Class A Common Stock, par value $0.01 per share (the “Class A Comon Stock”).
 
Item 2(e).
 
CUSIP Number
 
292104106
 
Item 3.
If this statement is filed pursuant to §§240.13d-1(b) or 240.13d-2(b) or (c), check whether the person filing is a:
Not applicable.
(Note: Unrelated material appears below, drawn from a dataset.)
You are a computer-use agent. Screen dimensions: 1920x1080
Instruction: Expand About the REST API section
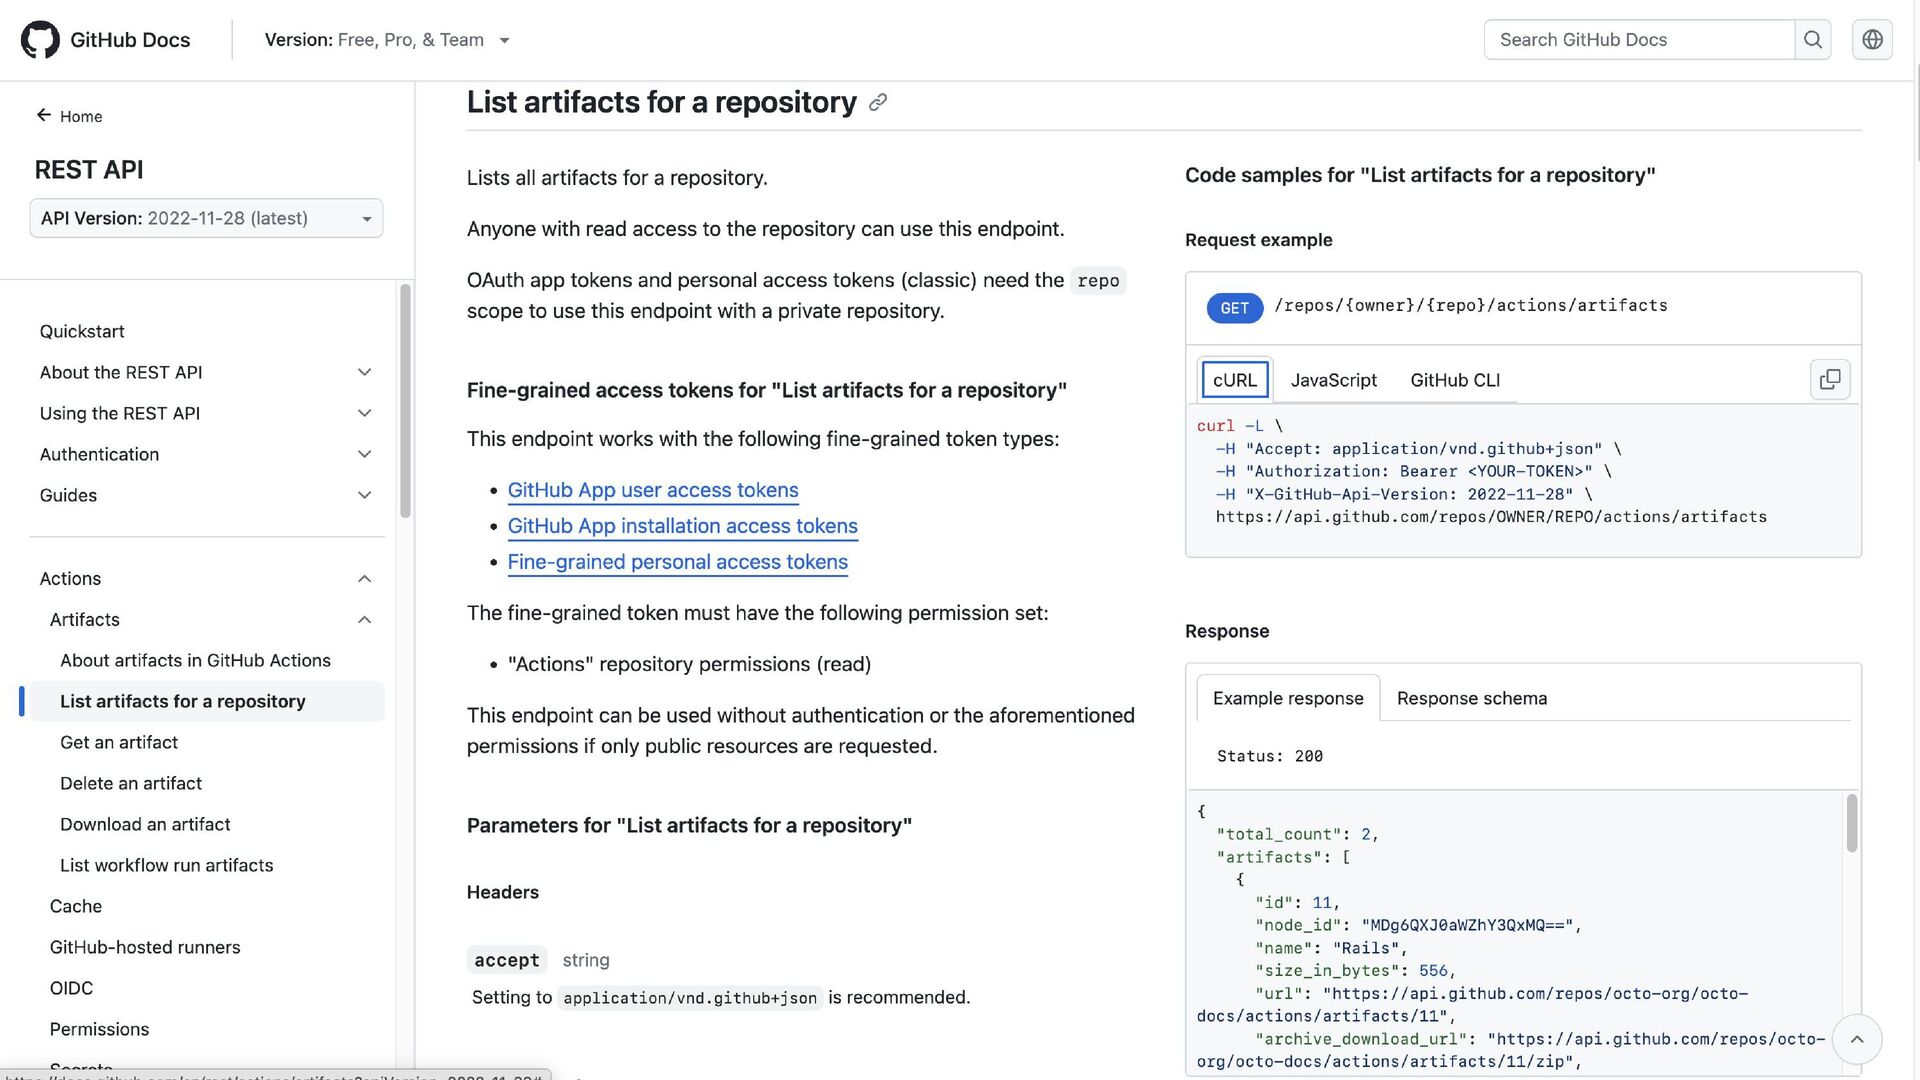pos(364,373)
This Schedule 13G is filed pursuant to Rule 13d-1(c) under the Exchange Act.
   
 Item 4.  Ownership
   
   Provide the following information regarding the aggregate number and percentage of the class of securities of the issuer identified in Item 1.
 
 
(a) 
Amount Beneficially Owned: 29,610,854

 
(b) 
Percent of Class: 19.4%

 
(c) 
Number of shares as to which each person has:

 
(i) Sole power to direct the vote: 0

 
(ii) Shared power to direct the vote: 15,130,147

 
(iii) Sole power to dispose or direct the disposition of: 0

 
(iv) Shared power to dispose or direct the disposition of: 29,610,854


This report is being filed by Q REIT Holding LLC, which directly owns 29,610,854 shares of Class A Common Stock reported herein, and Qatar Investment Authority, which is the sole member of Q REIT Holding LLC and therefore may be deemed an indirect beneficial owner of shares of Class A Common Stock directly owned by Q REIT Holding LLC.   
 
Pursuant to a stockholders agreement between the Issuer and Q REIT Holding LLC, Q REIT Holding LLC granted to the board of directors of the Issuer an irrevocable proxy to vote any shares of Class A Common Stock directly beneficially owned by Q REIT Holding LLC in excess of 9.9% of the total number of shares of the Issuer’s Class A Common Stock outstanding.  As a result, Q REIT Holding LLC has voting power over 15,130,147 shares of Class A Common Stock and dispositive power over 29,610,854 shares of Class A Common Stock it directly beneficially owns.  Qatar Investment Authority, as the sole member of Q REIT Holding LLC, may be deemed to share voting power over 15,130,147 shares of Class A Common Stock and dispositive power over 29,610,854 shares of Class A Common Stock directly beneficially owned by Q REIT Holding LLC. 
 
Each of the Reporting Persons disclaims beneficial ownership in all shares of the Class A Common Stock reported herein, except to the extent of such Reporting Person’s respective pecuniary interest therein.  All share percentage calculations in this Schedule 13G are based on 152,829,776 shares of the Issuer’s Class A Common Stock outstanding as of August 23, 2016, as reported by the Issuer to the Reporting Persons.

 
4

 
 
 
Item 5.
Ownership of Five Percent or Less of a Class
Not applicable.
   
Item 6.
Ownership of More than Five Percent on Behalf of Another Person
Not applicable.
   
Item 7.
Identification and Classification of the Subsidiary Which Acquired the Security Being Reported on By the Parent Holding Company or Control Person.
Not applicable.
   
Item 8.
Identification and Classification of Members of the Group.
Not applicable.
   
Item 9.
Notice of Dissolution of the Group.
Not applicable.
   
Item 10.
Certifications.
Not applicable.
 

     By signing below I certify that, to the best of my knowledge and belief, the securities referred to above were not acquired and are not held for the purpose of or with the effect of changing or influencing the control of the issuer of the securities and were not acquired and are not held in connection with or as a participant in any transaction having that purpose or effect, other than activities solely in connection with a nomination under § 240.14a-11.
 
 
 
5

 
 
Signature
 
    After reasonable inquiry and to the best of my knowledge and belief, I certify that the information set forth in this statement is true, complete and correct.
 
Dated: September 1, 2016
 
 
  By:
QATAR INVESTMENT AUTHORITY
 
/s/ Ian Kellow
   
Name: Ian Kellow
Title:   Head of Compliance
 


  By:
Q REIT HOLDING LLC
 
/s/ Ian Kellow
   
Name: Ian Kellow
Title:   Head of Compliance

 
 
 

 


EXHIBIT INDEX
 
Exhibit
Description of Exhibit
99.1
Joint Filing Agreement, filed as Exhibit 99.1 to the Schedule 13G.